TASK STATEMENT: In the records below, find each line with "computer" and copy it.

RECORDS SUPPLIED:

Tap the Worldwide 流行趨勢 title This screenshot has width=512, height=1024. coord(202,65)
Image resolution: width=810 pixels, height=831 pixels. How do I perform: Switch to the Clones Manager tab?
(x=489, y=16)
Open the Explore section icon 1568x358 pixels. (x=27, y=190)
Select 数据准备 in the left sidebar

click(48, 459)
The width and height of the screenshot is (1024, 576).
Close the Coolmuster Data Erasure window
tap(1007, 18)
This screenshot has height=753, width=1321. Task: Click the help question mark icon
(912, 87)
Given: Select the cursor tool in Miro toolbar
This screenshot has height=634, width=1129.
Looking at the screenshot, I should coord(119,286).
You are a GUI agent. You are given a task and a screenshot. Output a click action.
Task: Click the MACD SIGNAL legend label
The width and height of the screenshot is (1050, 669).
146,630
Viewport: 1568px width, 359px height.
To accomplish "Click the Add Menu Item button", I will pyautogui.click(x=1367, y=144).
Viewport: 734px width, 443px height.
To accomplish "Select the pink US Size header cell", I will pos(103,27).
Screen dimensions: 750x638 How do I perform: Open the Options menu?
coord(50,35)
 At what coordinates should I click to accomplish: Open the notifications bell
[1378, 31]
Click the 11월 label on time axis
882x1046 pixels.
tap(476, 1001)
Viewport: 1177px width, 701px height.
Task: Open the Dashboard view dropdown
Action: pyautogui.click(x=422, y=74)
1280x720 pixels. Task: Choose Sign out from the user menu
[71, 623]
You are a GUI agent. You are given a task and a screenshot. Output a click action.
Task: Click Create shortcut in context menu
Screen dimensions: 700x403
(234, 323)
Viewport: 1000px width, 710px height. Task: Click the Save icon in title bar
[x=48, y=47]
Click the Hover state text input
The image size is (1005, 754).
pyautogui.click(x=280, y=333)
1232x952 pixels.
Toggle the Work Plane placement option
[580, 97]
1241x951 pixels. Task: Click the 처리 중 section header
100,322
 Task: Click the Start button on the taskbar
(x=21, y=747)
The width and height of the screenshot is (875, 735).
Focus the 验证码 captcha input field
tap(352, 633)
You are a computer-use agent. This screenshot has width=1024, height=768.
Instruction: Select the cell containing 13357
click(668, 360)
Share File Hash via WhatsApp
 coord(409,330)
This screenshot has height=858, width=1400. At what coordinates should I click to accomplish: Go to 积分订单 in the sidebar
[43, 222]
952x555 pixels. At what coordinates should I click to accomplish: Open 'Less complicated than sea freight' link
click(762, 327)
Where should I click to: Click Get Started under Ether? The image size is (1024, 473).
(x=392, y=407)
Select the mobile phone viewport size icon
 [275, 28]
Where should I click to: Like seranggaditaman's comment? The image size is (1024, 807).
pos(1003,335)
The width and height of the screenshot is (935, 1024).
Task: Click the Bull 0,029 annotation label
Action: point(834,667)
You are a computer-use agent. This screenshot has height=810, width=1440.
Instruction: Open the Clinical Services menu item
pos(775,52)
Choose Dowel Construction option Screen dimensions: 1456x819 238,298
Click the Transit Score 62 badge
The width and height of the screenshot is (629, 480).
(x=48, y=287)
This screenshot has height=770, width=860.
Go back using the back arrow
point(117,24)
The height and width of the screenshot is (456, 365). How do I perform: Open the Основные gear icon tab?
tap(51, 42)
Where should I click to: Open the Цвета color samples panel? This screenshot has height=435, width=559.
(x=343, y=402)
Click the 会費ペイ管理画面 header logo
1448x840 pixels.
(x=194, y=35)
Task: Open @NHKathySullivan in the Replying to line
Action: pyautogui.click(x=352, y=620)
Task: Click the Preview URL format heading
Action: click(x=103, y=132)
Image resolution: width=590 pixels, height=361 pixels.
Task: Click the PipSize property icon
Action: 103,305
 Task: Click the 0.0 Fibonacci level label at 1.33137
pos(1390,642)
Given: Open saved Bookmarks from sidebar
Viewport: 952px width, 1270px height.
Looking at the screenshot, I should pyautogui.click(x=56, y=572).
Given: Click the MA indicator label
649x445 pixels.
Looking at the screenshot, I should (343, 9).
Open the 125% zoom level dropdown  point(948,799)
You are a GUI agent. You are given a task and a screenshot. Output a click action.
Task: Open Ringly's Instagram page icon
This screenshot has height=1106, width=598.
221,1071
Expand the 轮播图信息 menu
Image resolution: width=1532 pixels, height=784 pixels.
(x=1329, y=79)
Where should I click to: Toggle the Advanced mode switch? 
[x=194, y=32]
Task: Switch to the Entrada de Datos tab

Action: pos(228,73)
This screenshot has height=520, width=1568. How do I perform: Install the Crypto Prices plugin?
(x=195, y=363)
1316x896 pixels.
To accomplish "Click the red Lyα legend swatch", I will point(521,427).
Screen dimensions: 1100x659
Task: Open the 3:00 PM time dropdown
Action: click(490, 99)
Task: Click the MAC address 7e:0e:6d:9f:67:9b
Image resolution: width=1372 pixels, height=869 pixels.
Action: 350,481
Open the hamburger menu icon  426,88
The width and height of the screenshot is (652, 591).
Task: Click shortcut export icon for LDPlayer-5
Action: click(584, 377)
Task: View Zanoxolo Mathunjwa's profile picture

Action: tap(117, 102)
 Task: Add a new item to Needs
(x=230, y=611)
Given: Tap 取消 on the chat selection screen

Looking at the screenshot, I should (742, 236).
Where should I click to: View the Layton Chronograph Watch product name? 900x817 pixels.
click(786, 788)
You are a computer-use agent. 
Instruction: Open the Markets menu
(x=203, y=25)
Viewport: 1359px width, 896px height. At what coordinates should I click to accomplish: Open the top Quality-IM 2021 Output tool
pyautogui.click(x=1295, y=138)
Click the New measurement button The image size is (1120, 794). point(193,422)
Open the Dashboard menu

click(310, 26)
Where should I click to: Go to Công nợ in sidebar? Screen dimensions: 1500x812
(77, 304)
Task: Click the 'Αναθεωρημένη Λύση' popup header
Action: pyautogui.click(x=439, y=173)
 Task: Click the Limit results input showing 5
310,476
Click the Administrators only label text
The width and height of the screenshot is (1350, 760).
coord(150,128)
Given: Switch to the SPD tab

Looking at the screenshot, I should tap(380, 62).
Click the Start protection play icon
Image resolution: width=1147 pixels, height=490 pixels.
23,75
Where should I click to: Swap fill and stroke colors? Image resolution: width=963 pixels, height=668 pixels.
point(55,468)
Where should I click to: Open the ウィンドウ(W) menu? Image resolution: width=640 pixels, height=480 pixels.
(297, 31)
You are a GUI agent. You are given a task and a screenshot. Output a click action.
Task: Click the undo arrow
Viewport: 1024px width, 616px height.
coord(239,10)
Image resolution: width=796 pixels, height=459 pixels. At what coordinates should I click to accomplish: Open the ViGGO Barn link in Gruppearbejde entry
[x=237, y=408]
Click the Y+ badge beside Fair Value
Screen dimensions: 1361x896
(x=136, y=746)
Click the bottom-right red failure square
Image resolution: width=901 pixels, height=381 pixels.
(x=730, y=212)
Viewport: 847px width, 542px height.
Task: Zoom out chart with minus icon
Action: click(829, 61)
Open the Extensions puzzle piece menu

OUTPUT BELOW:
You are a computer-use agent. This screenshot has width=1024, height=768.
You are a computer-use agent. This screenshot has height=810, width=1440.
You are a computer-use agent. 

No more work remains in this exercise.